To the reaction mixture, 2200 g of 1N hydrochloric acid was added to stop the reaction. Then, the reaction mixture was transferred into a 5 L beaker, and then washed with 1 L of water three times. The solution after the water washing treatment was dehydrated under reduced pressure to obtain 964.0 g (yield 93%) of a fluorinated acrylate represented by the following formula (6). Table 2 shows the ¹ H-NMR data of the resulting fluorinated acrylate (6).

(In the formula, Rf is the following general formula (4) or (5).)

Synthesis example 2
In a three-necked flask (300 mL) equipped with a condenser tube, 51.2 g (0.1 mol) of NOF's Blemmer AE-400 [HO (CH ₂ CH ₂ O) ₁₀ C (═O) CH═CH ₂ ] 256 g of ethyl acetate, 0.82 g (5 mmol) of 2,2′-azobisisobutyronitrile and 0.3 g (2 mmol) of lauryl mercaptan were added. Nitrogen gas was introduced into the reaction vessel, and the inside of the reaction vessel was replaced with nitrogen. After purging with nitrogen, the reaction solution was heated to 80 ° C. while stirring the reaction vessel to start the reaction. Thereafter, stirring was continued at 80 ° C. for 14 hours. The completion of the reaction was confirmed by disappearance of the peak specific to acrylate in ¹ H-NMR. The weight average molecular weight of the obtained fluorine-containing oligomer was confirmed using GPC (gel filtration chromatography).
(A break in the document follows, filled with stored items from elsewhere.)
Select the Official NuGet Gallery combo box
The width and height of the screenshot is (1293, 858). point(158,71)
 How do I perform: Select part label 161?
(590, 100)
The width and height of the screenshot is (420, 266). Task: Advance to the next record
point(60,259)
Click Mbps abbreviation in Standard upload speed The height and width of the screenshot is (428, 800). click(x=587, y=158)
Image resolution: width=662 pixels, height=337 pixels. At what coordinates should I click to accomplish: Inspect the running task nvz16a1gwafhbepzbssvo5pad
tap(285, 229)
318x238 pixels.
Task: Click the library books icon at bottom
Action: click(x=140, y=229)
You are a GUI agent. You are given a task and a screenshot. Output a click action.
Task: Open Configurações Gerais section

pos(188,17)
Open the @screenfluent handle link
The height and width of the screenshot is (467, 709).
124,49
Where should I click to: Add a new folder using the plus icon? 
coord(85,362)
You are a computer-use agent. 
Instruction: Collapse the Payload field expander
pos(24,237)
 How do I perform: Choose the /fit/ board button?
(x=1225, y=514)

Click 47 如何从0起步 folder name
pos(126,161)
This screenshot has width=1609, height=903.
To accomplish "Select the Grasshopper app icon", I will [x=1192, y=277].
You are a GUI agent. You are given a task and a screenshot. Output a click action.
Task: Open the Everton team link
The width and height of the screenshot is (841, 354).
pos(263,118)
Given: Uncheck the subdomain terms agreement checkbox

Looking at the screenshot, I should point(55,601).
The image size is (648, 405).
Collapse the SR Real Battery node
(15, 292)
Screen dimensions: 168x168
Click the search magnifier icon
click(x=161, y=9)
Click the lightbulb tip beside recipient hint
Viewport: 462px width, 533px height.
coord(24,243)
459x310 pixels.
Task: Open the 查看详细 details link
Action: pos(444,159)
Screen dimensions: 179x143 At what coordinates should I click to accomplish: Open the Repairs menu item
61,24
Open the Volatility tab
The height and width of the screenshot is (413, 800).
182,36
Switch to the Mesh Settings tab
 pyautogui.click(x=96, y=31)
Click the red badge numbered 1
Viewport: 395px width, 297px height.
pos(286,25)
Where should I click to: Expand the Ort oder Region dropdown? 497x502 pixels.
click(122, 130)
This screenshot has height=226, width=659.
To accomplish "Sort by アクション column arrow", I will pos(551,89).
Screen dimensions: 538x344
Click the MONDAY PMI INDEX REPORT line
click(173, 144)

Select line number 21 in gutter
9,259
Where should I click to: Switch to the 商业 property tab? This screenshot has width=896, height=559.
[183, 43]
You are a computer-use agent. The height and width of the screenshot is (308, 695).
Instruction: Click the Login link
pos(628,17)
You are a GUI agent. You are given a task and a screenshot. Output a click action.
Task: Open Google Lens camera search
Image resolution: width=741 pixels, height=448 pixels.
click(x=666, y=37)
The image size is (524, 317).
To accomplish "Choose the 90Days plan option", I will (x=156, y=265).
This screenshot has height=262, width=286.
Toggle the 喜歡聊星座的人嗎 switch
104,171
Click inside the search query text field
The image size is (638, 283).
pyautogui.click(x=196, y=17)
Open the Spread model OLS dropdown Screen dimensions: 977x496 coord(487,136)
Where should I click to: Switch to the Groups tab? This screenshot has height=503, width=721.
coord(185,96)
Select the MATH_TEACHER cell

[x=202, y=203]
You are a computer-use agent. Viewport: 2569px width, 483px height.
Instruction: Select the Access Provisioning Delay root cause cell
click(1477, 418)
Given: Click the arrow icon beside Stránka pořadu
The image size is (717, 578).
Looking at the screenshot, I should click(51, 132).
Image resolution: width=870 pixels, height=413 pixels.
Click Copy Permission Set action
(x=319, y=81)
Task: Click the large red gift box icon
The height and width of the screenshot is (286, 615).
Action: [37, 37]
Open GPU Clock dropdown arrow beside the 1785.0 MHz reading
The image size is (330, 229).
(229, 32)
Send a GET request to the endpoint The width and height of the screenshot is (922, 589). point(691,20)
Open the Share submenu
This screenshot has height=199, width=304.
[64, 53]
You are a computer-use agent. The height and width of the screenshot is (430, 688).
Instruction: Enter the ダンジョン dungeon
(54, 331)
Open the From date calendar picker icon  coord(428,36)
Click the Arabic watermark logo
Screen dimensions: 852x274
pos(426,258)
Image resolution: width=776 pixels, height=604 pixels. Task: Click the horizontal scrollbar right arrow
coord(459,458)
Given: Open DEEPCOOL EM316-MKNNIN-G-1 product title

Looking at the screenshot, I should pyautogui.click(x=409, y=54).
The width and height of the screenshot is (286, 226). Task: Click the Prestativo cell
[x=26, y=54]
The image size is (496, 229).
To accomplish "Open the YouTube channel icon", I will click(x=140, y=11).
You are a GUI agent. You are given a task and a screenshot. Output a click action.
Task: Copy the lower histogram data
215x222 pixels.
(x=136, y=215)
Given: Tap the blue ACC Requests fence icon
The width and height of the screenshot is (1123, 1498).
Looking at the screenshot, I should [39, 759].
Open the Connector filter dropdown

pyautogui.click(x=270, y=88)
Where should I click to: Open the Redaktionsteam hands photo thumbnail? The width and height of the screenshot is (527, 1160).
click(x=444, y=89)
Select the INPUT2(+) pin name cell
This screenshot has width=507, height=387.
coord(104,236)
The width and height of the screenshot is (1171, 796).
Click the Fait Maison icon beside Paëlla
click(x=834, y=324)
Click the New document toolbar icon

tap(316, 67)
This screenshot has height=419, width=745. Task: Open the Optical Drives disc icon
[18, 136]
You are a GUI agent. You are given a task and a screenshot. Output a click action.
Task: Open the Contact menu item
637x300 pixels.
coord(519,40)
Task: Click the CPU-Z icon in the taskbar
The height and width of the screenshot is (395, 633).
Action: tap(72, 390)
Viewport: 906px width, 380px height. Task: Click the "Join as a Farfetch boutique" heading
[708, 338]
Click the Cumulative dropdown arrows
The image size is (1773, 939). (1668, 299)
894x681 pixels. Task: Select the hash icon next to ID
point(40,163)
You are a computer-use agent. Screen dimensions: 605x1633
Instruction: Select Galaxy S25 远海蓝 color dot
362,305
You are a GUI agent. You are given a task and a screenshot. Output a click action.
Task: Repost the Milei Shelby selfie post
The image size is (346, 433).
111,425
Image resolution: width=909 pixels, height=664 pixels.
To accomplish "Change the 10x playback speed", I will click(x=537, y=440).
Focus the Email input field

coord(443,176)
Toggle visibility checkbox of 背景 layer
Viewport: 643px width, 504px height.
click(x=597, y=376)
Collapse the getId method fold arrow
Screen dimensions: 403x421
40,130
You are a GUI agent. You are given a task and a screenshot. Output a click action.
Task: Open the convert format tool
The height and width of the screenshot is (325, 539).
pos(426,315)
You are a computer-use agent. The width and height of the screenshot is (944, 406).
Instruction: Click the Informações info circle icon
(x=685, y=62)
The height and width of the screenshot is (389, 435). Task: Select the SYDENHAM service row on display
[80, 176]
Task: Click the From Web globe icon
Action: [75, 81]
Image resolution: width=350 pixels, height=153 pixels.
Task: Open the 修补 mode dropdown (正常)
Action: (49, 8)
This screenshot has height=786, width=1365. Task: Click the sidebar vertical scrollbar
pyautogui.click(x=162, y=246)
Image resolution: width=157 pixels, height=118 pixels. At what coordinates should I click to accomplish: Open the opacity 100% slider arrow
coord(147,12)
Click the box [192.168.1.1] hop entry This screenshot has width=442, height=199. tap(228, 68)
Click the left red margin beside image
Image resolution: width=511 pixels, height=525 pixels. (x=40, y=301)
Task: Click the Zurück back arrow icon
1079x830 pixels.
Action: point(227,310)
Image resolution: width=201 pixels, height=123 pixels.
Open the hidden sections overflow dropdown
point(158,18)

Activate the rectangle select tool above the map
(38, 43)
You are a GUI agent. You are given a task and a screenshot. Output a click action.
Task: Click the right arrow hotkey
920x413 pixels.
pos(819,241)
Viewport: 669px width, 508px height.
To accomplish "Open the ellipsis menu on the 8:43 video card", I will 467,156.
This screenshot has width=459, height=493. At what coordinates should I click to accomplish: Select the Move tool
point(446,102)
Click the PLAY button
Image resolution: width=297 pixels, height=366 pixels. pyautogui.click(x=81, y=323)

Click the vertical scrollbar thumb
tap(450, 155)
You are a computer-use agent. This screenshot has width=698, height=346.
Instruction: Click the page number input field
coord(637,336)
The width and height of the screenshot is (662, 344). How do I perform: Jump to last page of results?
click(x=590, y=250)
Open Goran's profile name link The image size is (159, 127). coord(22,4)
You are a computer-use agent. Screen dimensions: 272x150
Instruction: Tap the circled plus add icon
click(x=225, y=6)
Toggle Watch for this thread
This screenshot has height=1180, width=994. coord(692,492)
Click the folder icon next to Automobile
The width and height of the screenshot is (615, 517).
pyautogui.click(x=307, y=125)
Table 3 shows the measurement results.

Synthesis example 3
In a three-necked flask equipped with a cooling tube (200 mL), manufactured by NOF Corporation Blemmer _{AME-400 [CH 3 O (} CH 2 CH 2 O) 9 C (= O) CH = CH 2] 48.2g (0. 1 mol), 241 g of ethyl acetate, 0.82 g (5 mmol) of 2,2′-azobisisobutyronitrile and 0.2 g (1 mmol) of lauryl mercaptan were added. Nitrogen gas was introduced into the reaction vessel, and the inside of the reaction vessel was replaced with nitrogen. After purging with nitrogen, the reaction solution was heated to 80 ° C. while stirring the reaction vessel to start the reaction. Thereafter, stirring was continued at 80 ° C. for 14 hours. The completion of the reaction was confirmed by disappearance of the peak specific to acrylate in ¹ H-NMR. The weight average molecular weight of the obtained fluorine-containing oligomer was confirmed using GPC (gel filtration chromatography). Table 3 shows the measurement results.

Synthesis example 4
In a three-necked flask (200 mL) equipped with a condenser tube, 21.7 g (0.045 mol) of Bremer AME-400 [CH ₃ O (CH ₂ CH ₂ O) ₉ C (═O) CH═CH ₂ ] manufactured by NOF Corporation ), 0.7 g (0.005 mol) of glycidyl methacrylate manufactured by Tokyo Chemical Industry Co., Ltd., 95 g of ethyl acetate, 0.42 g (5 mmol) of 2,2′-azobisisobutyronitrile, and 0.6 g (3 mmol) of lauryl mercaptan. Nitrogen gas was introduced into the reaction vessel, and the inside of the reaction vessel was replaced with nitrogen. After purging with nitrogen, the reaction solution was heated to 80 ° C. while stirring the reaction vessel to start the reaction. Thereafter, stirring was continued at 80 ° C. for 14 hours. The completion of the reaction was confirmed by disappearance of the peak specific to acrylate in ¹ H-NMR. The weight average molecular weight of the fluorine-containing oligomer was confirmed using GPC (gel filtration chromatography). Table 3 shows the measurement results.

Example 1
In a three-necked flask (100 mL) equipped with a condenser tube, 25.5 g of the polymer synthesized in Synthesis Example 2 adjusted to 20% by mass with ethyl acetate and 0.06 g of benzoyl peroxide were placed. Nitrogen gas was introduced into the reaction vessel, and the inside of the reaction vessel was replaced with nitrogen. After nitrogen substitution, the reaction vessel was heated to 80 ° C. while stirring the reaction vessel, and 9.5 g of fluorine-containing methacrylate synthesized in Synthesis Example 1 and adjusted to 20% by mass with ethyl acetate was added dropwise over 1 hour. After the dropping, stirring was continued at 80 ° C. for 5 hours to obtain a graft copolymer. The weight average molecular weight of the obtained fluorine-containing oligomer was confirmed using GPC (gel filtration chromatography). The measurement results are shown in Table 4.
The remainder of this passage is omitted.